DATA ENTRIES
#####
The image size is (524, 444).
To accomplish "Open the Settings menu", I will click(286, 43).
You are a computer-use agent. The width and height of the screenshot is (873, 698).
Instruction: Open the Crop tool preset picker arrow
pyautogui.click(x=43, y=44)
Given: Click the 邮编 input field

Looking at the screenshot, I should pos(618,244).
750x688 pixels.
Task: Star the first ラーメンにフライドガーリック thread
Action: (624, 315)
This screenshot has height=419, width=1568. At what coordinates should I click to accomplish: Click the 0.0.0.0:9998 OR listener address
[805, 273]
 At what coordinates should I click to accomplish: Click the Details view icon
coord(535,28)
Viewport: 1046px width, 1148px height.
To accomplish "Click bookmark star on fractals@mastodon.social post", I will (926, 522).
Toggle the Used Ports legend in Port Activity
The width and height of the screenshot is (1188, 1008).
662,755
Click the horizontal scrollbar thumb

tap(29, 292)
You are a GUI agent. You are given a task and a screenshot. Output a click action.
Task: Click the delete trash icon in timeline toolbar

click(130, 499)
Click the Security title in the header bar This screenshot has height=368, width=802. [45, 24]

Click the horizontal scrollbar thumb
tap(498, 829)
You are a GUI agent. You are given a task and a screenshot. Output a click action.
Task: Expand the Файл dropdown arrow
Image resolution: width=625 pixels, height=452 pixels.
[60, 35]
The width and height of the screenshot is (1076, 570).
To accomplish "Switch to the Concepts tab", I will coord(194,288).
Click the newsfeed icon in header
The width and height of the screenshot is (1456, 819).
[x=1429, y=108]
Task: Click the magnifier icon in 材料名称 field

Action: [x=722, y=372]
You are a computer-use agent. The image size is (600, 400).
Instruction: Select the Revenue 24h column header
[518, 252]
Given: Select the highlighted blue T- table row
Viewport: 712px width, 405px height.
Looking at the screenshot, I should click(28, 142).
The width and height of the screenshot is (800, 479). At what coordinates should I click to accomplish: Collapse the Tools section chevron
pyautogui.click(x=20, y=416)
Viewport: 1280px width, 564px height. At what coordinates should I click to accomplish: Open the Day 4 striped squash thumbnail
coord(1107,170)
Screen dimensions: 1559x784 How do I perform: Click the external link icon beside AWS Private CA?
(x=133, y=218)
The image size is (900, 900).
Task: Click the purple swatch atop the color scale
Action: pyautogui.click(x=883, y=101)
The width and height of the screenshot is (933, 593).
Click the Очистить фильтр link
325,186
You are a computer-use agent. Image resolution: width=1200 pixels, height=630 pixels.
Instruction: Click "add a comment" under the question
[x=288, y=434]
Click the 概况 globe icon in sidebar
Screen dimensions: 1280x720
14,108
#####
WHAT IS REQUIRED
Count the lines in the rows above that contain the string "field", where case counts, and give only that number.

WRITTEN ANSWER
2